WORK TASK: In the passage on evangelism below, what term did the Evangelical scholar fault the author for using?

I want to argue that we are called to be holistic, and that part of this is the stark and urgent reality of the statement of Christ that all the gain on earth would be of no value if a person loses his own life to eternal destruction. The stark fact of lostness places before us the urgency of evangelism. Such thinking is not common in some Evangelical circles today. A theological faculty of a University in Europe held a seminar a few years ago to discuss a book of mine. One of the presenters was an Evangelical scholar. He faulted me for using the supposedly confusing term “lostness” when referring to those who do not believe in Christ.


As for me, I will do all I can to encourage people to live the Christian life in society. But I will also follow Christ’s example in placing before Christians the stark fact of eternal damnation and the glory of eternal salvation. And I will challenge them to follow the agenda of Jesus who “came to seek and to save the lost” (Luke 19:10) reminding them of the advice of Jude who said, “…save others by snatching them out of the fire” (Jude 23).





I am reluctant to bring back the priority argument into the church’s discussion on the mission of the church. But I think there is a need for some clarity on this issue. In the body of Christ some faithful Christians cannot preach the gospel (of salvation through the work of Christ) because they are called to social work and government regulations prohibit combining social work with evangelism. Even though Youth for Christ is an evangelistic organisation we did not do any overt verbal proclamation of the gospel while we were involved in a massive tsunami relief operation. We were permitted to come in and help several schools on condition that we will not do preaching. Integrity demanded that we do not do what we love to do—to seek to persuade people to receive Christ’s salvation. I believe, however, that people were impressed by the gospel simply by seeing the way Christians helped them. But we would not call that evangelism.

DATA EXCERPT:
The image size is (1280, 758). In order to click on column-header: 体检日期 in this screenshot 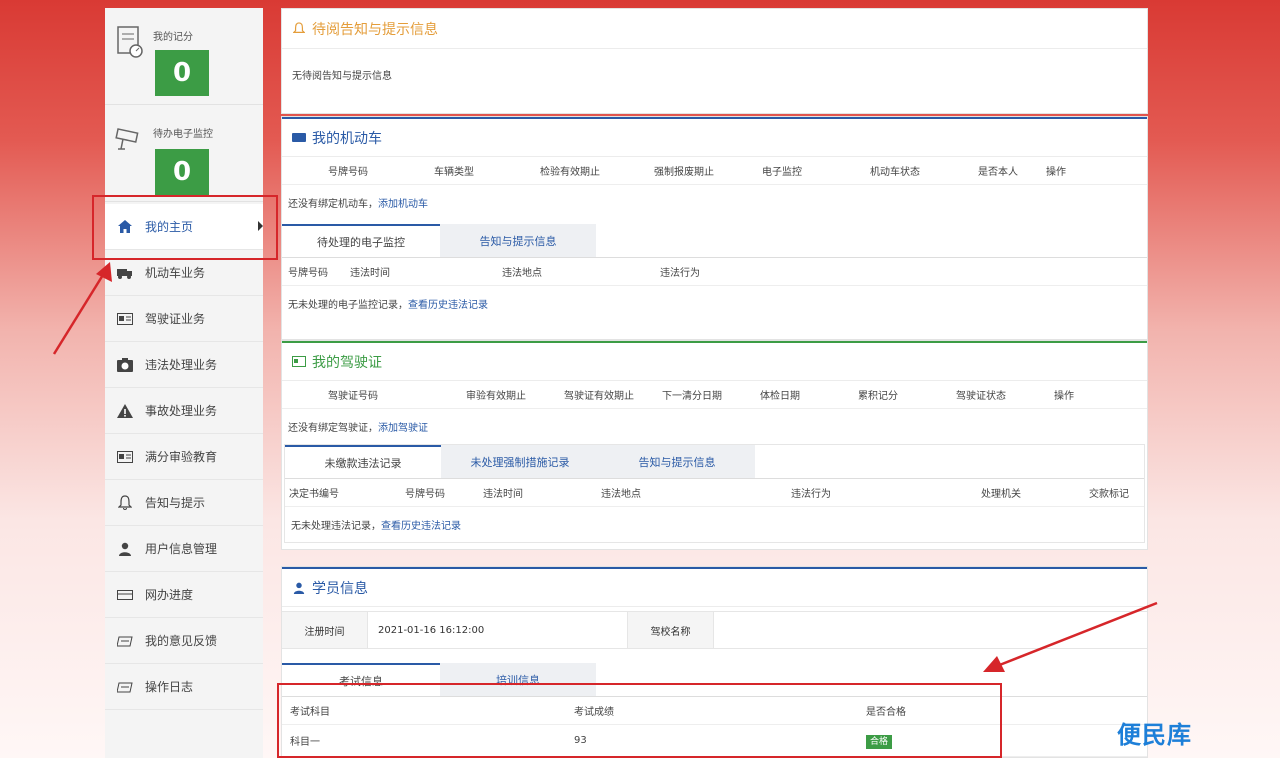, I will do `click(780, 396)`.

RESPONSE TO THE EXERCISE: The term "lostness," used for those who do not believe in Christ.